▶ [Page extract]:

Another methodological extension would be to model causes of death jointly, thereby borrowing strength across causes. Studies have built spatial models which use shared components between diseases, either modelling spatial patterns of any number of diseases using a weighted sum of shared components (Best et al., 2005; Held et al., 2005; Knorr-Held and Best, 2001) or pre-assigning the spatial components to the diseases based on knowledge of common risk factors (Downing et al., 2008; Mahaki et al., 2018). However, as the number of diseases in the study increases, more spatial components must be fitted, which is computationally prohibitive. Furthermore, unless the spatial components are defined a priori, there is a question of how many spatial components are required to parsimoniously describe the variance in the data. Alternatively, the correlations between the causes can be modelled using a multivariate normal distribution of the same dimensions as the number of cause groups, as in Foreman et al. (2017). Extending this idea, there is also the option to extend the hierarchical Gaussian process described above with another component covariance matrix describing the correlations between each of the cause groups. Ultimately, the goal would be to run a single joint model that flexibly describes interactions between sexes, age groups, spatial units, time, and causes of death.

On the substantive side, there is a reason the final year of study period was restricted at 2019 that has nothing to do with the availability of vital registration data for the proceeding years: the Covid-19 pandemic. It would be naïve to fit the same model to an extended time period that includes the pandemic years because the pandemic had such a major influence on mortality patterns. The model relies heavily on linear trends, which would be affected by the final years. Further, pandemics are fat-tailed events, so the Gaussian random walk effects would struggle to capture the shock without increasing the overall variance of the effect.

▶ [Required actions]:
1/ In the mortality-modeling passage, rewrite the text from "On the substantive" to "of the effect.", changing "fat-tailed" to "heavy-tailed".
2/ According to the mortality-modeling passage, what event led to the study period ending in 2019?
You won't need the items to complete this work.

Stored data:
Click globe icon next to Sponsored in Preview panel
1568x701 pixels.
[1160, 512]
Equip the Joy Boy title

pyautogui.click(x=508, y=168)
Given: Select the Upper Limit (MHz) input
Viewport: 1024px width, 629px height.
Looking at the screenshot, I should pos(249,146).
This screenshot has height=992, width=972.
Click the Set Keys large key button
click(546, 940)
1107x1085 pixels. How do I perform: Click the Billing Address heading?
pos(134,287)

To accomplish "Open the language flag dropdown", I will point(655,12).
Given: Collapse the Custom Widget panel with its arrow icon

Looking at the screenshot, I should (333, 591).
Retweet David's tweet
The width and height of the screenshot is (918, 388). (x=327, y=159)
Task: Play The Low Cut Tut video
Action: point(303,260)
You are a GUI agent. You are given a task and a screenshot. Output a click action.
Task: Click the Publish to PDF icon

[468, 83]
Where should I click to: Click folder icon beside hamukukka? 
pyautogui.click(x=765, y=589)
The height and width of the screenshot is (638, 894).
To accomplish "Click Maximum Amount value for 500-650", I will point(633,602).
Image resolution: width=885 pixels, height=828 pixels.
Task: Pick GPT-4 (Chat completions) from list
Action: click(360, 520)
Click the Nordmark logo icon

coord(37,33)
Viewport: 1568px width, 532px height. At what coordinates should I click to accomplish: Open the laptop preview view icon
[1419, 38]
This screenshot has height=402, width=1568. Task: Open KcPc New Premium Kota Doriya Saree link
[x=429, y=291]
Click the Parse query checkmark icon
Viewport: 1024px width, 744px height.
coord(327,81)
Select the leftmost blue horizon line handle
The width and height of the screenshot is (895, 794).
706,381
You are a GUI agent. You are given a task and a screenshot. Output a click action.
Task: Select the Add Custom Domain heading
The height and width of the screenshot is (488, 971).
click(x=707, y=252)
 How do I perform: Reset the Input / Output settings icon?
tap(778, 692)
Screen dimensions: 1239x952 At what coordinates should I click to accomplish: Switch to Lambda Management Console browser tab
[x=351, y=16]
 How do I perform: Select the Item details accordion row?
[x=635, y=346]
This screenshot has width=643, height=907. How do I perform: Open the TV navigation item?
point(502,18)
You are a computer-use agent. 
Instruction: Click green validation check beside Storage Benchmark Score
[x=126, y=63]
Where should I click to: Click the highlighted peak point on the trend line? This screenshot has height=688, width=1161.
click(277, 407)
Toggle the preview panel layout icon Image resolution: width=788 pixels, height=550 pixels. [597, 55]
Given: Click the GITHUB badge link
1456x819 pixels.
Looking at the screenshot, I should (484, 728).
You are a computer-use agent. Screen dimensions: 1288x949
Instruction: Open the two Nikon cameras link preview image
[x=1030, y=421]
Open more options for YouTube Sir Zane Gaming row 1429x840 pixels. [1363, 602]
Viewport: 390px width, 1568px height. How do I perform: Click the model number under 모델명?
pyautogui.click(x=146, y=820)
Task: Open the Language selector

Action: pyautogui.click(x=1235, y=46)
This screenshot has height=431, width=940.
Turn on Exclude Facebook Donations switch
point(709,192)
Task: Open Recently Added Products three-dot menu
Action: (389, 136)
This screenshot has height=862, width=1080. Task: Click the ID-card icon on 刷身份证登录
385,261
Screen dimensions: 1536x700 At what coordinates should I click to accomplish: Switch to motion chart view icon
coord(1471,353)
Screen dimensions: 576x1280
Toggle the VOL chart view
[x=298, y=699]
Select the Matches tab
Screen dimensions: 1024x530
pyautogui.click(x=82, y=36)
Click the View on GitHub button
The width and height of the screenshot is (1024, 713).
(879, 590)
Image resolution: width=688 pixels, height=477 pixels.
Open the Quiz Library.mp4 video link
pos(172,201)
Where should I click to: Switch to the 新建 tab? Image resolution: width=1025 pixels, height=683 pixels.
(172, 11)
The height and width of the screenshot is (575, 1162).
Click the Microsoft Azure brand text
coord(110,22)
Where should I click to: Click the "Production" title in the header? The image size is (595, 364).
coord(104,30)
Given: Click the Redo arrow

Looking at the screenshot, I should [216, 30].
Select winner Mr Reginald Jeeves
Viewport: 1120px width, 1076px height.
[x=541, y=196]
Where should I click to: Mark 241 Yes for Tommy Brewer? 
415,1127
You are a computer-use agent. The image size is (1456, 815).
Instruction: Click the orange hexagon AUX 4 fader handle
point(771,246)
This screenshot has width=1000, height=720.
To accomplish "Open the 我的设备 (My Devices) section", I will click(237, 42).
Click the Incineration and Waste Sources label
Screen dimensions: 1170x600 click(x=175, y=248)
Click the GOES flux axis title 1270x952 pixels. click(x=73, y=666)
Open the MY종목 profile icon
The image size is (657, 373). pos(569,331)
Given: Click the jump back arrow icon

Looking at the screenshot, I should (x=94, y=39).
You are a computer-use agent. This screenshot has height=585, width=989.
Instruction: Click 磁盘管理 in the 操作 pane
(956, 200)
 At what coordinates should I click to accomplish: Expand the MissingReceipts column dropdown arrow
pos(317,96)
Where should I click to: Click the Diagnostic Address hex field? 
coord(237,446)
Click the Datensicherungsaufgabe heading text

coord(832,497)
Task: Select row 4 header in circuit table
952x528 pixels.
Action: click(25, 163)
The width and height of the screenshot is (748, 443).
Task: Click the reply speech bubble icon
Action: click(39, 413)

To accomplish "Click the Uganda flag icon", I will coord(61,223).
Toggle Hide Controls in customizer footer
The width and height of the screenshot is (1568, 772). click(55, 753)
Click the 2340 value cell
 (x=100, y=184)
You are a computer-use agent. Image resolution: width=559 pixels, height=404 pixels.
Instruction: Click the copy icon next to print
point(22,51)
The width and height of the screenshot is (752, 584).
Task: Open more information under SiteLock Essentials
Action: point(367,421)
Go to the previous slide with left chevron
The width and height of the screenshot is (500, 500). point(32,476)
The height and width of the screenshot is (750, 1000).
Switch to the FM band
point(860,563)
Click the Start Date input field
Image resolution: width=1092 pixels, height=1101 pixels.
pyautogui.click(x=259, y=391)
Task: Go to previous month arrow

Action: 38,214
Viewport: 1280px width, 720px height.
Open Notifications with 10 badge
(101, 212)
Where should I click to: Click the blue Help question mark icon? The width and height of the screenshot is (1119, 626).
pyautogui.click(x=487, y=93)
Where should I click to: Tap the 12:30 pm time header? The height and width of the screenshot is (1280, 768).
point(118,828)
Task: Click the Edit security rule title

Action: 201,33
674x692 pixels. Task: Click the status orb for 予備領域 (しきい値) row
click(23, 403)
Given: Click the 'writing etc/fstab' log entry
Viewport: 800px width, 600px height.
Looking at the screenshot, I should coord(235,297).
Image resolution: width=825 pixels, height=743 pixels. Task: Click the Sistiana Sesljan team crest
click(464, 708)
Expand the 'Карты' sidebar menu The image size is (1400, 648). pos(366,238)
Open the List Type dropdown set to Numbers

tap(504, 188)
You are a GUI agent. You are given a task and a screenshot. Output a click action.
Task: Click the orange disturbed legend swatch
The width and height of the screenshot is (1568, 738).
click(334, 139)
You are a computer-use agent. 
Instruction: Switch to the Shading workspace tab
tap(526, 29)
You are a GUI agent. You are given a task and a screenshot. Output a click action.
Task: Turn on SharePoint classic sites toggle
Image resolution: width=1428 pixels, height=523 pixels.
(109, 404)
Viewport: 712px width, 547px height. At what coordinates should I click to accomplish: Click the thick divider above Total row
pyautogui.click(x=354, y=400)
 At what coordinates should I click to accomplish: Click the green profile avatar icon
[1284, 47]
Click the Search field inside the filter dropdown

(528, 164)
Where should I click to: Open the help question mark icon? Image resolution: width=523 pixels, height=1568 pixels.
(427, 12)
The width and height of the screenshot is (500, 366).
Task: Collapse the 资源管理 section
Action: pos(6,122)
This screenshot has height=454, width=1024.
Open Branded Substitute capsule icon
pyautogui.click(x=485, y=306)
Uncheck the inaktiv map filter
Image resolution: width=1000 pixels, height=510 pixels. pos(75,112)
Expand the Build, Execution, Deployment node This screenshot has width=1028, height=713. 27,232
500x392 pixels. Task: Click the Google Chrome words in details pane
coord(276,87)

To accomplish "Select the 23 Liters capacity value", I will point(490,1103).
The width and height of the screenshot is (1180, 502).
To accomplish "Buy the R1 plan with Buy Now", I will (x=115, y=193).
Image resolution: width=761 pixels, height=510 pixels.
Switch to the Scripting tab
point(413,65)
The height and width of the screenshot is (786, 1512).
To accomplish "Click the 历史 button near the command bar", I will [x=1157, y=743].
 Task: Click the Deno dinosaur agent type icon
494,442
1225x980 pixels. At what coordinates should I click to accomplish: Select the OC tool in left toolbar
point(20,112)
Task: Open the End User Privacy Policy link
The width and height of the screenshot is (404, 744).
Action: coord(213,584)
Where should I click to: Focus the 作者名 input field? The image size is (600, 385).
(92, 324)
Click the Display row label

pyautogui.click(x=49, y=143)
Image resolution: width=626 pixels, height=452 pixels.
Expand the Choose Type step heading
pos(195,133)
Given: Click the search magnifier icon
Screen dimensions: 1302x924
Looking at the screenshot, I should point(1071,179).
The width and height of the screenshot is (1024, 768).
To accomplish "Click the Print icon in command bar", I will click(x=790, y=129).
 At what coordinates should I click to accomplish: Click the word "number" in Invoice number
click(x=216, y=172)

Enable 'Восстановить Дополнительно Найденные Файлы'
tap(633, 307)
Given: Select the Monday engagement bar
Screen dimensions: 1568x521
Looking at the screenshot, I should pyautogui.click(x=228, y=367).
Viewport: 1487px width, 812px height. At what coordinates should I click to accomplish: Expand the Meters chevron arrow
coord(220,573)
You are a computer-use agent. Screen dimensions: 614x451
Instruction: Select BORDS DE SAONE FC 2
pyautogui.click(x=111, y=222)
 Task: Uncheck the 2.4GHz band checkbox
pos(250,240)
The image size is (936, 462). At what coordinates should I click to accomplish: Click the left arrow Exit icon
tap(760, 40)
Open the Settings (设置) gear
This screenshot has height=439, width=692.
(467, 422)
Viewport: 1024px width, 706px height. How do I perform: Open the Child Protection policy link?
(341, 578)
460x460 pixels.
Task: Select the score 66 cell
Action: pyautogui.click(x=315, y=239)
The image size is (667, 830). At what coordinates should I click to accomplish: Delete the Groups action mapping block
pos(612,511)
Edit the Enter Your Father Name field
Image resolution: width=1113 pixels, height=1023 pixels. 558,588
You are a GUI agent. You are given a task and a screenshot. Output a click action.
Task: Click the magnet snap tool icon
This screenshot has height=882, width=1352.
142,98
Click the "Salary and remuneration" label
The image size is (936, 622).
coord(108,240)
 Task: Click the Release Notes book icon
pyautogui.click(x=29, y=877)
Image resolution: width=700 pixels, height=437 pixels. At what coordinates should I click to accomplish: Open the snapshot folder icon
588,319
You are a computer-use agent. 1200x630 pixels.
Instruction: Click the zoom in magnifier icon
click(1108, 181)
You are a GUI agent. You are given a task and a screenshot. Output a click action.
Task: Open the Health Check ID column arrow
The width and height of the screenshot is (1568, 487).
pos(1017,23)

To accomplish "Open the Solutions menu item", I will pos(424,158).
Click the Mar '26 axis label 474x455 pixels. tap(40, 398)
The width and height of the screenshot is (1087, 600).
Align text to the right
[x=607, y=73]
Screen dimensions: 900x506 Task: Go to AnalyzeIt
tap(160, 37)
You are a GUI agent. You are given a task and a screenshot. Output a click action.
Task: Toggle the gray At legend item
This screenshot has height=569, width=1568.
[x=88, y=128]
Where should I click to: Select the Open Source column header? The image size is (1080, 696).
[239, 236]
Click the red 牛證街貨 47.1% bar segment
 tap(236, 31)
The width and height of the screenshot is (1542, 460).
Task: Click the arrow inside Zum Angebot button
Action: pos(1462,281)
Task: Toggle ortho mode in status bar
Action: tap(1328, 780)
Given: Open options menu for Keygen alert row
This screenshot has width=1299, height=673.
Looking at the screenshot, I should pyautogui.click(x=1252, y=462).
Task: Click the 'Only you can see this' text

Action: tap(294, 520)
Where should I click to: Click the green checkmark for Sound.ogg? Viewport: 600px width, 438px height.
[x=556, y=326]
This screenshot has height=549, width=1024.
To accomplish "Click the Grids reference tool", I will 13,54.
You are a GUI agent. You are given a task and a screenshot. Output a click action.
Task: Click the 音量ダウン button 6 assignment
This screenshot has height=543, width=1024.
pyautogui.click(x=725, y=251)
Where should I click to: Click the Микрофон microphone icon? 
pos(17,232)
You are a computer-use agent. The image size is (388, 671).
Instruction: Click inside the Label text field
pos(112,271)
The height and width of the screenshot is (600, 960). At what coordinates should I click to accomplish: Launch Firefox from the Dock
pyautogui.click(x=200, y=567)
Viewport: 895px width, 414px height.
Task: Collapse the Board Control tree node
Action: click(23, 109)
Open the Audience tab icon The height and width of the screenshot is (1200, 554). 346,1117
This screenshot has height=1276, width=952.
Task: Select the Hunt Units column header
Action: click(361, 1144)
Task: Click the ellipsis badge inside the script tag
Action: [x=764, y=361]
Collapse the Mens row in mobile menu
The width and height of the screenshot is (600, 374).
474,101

▶ [Expected results]:
1/
On the substantive side, there is a reason the final year of study period was restricted at 2019 that has nothing to do with the availability of vital registration data for the proceeding years: the Covid-19 pandemic. It would be naïve to fit the same model to an extended time period that includes the pandemic years because the pandemic had such a major influence on mortality patterns. The model relies heavily on linear trends, which would be affected by the final years. Further, pandemics are heavy-tailed events, so the Gaussian random walk effects would struggle to capture the shock without increasing the overall variance of the effect.

2/ The Covid-19 pandemic.